The stock market has run out of fuel. The fuel I’m speaking about is growing earnings, rising valuations, skeptical investors (becoming more bullish) and macro tailwinds. These are the things that are required to push prices higher and they’re in very short supply right now.
Prior to the end of the second quarter we saw the worst pre-announcement season on record. Now that companies have begun to announce actual numbers we find that earnings growth for non-financial companies is coming in at a -3% rate year-over-year. This is one major reason economists have been reducing their expectations for second quarter GDP growth to near zero. This is one tailwind for stocks that looks to be in the process of turning into a headwind.
If stocks were cheap this might not matter so much. But stocks have recently reached valuations that have historically marked major price peaks. According to Doug Short’s four valuation metrics stocks are anywhere from 39% to 77% overvalued at current levels so it’s hard to imagine rising valuations driving prices even higher from here.

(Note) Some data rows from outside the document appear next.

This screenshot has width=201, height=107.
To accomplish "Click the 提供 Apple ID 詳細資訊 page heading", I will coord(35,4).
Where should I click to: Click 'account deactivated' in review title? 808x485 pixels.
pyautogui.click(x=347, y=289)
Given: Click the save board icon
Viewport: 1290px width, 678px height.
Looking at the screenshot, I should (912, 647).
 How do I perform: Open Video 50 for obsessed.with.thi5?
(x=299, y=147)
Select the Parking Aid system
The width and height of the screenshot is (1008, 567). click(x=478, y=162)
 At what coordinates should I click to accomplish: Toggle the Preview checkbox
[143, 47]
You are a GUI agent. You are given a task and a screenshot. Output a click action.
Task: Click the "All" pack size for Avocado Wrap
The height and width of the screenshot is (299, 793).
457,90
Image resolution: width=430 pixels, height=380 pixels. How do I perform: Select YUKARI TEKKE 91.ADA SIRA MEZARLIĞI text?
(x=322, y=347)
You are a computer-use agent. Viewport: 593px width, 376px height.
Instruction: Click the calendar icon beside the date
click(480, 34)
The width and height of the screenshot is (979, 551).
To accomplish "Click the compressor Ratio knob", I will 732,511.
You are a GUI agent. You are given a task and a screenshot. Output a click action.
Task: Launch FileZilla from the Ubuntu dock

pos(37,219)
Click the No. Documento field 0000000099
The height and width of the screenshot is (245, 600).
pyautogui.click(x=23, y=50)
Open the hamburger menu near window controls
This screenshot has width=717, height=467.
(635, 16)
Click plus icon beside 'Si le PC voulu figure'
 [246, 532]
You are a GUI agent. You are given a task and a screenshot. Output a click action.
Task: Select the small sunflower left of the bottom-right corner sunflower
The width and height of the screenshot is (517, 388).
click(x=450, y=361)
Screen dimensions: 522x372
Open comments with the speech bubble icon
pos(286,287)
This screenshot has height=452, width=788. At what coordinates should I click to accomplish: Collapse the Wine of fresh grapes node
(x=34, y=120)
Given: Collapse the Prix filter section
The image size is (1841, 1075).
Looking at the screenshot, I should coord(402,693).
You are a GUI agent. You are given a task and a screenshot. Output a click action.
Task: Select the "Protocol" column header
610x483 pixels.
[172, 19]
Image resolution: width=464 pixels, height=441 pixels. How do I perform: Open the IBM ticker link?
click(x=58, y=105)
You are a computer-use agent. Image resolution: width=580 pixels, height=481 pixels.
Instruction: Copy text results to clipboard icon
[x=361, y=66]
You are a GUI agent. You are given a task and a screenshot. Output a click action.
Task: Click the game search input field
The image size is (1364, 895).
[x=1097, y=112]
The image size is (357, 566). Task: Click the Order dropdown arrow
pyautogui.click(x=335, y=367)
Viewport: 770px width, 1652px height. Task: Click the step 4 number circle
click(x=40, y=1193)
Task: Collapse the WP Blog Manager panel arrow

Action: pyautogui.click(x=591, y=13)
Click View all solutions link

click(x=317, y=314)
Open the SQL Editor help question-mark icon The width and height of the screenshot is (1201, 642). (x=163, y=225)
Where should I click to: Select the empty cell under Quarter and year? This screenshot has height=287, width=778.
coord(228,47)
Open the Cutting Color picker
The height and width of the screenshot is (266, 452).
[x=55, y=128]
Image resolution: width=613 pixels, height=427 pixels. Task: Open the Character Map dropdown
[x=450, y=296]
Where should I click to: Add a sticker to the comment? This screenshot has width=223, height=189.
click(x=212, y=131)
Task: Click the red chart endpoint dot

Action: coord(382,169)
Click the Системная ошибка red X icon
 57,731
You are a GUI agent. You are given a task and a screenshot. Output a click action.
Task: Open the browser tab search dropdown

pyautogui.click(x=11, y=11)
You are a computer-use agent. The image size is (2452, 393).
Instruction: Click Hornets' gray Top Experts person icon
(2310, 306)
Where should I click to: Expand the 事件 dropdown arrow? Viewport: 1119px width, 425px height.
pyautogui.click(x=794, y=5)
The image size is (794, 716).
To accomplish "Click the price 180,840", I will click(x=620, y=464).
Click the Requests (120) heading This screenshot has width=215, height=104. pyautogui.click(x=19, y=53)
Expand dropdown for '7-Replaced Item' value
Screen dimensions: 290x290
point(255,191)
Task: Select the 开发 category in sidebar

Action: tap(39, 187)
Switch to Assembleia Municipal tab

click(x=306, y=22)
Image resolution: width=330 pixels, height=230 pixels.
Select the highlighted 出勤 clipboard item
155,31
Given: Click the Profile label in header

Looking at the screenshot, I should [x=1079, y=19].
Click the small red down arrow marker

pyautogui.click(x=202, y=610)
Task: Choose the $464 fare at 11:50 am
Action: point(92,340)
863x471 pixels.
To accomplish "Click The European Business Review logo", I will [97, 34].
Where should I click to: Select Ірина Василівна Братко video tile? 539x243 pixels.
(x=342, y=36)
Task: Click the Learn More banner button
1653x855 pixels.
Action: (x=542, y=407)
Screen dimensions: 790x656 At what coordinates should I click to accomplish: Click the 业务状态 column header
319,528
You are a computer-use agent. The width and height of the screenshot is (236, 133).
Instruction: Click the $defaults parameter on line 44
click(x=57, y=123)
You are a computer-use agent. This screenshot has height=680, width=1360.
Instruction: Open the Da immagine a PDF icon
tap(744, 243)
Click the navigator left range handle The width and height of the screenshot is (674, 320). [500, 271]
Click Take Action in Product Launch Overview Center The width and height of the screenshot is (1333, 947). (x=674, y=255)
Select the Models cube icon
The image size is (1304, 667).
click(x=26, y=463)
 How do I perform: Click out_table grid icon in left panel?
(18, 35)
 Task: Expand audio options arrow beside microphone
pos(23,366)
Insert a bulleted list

Turning to sentiment, retail investors have recently become “extremely bullish” on stocks. And they’re putting their money where their mouths are: they recently poured more money into the stock market than any other time since the financial crisis. Typically, these times of extreme sentiment are very good contrarian indicators and the “smart money” is taking it as just that sort of signal.
Finally, the Fed, after years of historic accommodation, has recently begun planning its “quantitative easing’s” end game. It doesn’t take a genius to see how this program has affected the asset markets over the past few years. Both stocks and bonds have done very well during the implementation and increase of QE. The fact that the Fed says they are nearly ready to end the program removes a major structural support for both asset classes even if it is more psychological than literal.
Koan: If the mere talk of reducing “quantitative easing” causes a record increase in interest rates, what happens when the Fed actually ends the program?
Still, stock market tops are more of a process than a single event. This is why the saying, “they don’t ring a bell at the top,” has been around so long. By the time most people realize a top has been put in stocks have already declined dramatically. In real time, it’s very difficult to see to all but those who are paying very close attention to the warning signs.
The warning signs are always there and right now there are plenty. In fact, I would go so far as to say the only thing keeping prices aloft right now is momentum and euphoria. Momentum has now begun to wane (see the stochastic divergence setting up in the chart to the left) and after the real estate bubble everyone should be familiar with the consequences of euphoria. The real fuel has been spent and these fumes can only can only last so long.